Edward inherited Delapré on the death of his father in 1810. Helped with the inheritance of his wife, which included Rougham Hall and Wicken Hall, Edward was able to improve and extend the Delapré Estate. In 1814 Edward Bouverie purchased Weston Favell, which included the two principal farms, from the Ekins family for £23,970.

A model farm, now known as Home Farm, was built on the Delapre estate for the bailiff between 1830 and 1855. Farmstead design during this period was governed by economy of labour and buildings, together with some architectural embellishment. Home Farm followed a typical layout comprising a double quadrangle with the farmhouse at the south end, the barn at the north end, and east and west foldyards.

In 1823, after protracted negotiations Edward purchase charity lands belonging to St. Leonard's (The Leper Hospitals) and the Grammar School in Far Cotton and other lands in Northampton from Northampton Corporation for £2,500 together with £470 in interest.
There were some questions over the transaction which were not finally resolved until 1864, after Edwards's death.

==Art Collector==
As well as the portrait of "Mrs Richard Brinsley Sheridan", by Gainsborough now in the National Gallery of Art, Washington, D.C., which was probably a gift from the Sheridan's to his parents, Edward also had a portrait "Mrs. Edward Bouverie of Delapré and Her Child" by Sir Joshua Reynolds, of his mother, possibly holding himself.

Also of note was a pen & brown ink sketch by Rembrandt of "An Artist in a Studio"

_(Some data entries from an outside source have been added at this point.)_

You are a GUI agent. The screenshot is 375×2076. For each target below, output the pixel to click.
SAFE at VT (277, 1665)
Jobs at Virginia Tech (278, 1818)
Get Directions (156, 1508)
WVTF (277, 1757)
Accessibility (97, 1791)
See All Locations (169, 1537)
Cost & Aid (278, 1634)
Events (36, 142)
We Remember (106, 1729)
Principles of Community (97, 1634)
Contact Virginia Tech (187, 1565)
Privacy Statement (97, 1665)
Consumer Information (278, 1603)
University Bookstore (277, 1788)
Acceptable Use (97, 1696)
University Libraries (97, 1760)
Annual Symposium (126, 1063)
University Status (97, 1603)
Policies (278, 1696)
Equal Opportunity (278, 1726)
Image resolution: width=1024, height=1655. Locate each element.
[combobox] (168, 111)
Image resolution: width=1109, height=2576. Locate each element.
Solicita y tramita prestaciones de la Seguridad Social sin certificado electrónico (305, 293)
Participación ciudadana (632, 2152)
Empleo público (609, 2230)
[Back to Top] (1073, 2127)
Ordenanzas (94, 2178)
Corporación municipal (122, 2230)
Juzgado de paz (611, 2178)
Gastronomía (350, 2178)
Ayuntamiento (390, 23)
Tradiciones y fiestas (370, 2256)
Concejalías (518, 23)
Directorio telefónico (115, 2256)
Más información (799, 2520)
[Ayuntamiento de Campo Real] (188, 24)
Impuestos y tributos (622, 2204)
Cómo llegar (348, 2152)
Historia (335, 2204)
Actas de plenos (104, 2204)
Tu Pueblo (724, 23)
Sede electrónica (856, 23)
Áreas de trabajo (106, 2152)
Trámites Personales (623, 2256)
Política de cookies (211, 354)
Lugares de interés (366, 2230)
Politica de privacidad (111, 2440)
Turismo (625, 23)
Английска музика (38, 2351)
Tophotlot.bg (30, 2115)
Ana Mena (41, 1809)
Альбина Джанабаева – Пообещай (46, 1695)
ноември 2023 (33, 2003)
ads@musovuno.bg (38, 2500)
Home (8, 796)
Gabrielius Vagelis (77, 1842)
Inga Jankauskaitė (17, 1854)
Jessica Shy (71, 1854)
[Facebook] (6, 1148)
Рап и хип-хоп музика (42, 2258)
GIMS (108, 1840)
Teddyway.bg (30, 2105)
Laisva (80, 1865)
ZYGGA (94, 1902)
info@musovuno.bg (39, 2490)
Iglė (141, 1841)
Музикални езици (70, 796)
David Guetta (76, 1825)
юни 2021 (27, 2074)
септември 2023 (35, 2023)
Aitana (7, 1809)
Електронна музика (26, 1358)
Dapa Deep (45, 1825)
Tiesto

Of more local interest is a watercolour painting produced in about 1850 and details the areas of Far Cotton and Delapré, as they looked at the time.

==Racehorse Owner==
Edward's racing partner on was George Payne of nearby Sulby Hall. Edward's colours were all black, while those of his friend were all white. They amalgamated their colours, and so originated the famous 'magpie jacket.'
The partner's greatest success was with War Eagle, a leggy 16.1 hand tall dark bay. He had a good turn of speed, which his jockey Sam Mann put to use in the Doncaster Cup of 1847. In 1847 War Eagle took second place in The Derby.

Fortunately for Delapré, Edward did not follow the reckless gambling of his partner who squandered the family fortune.

==Death and legacy==
After 12 years as a widower, Catherine having died in 1846, Edward Bouverie (junior) died at the age of 90. He was succeeded by his eldest son General Everard Bouverie.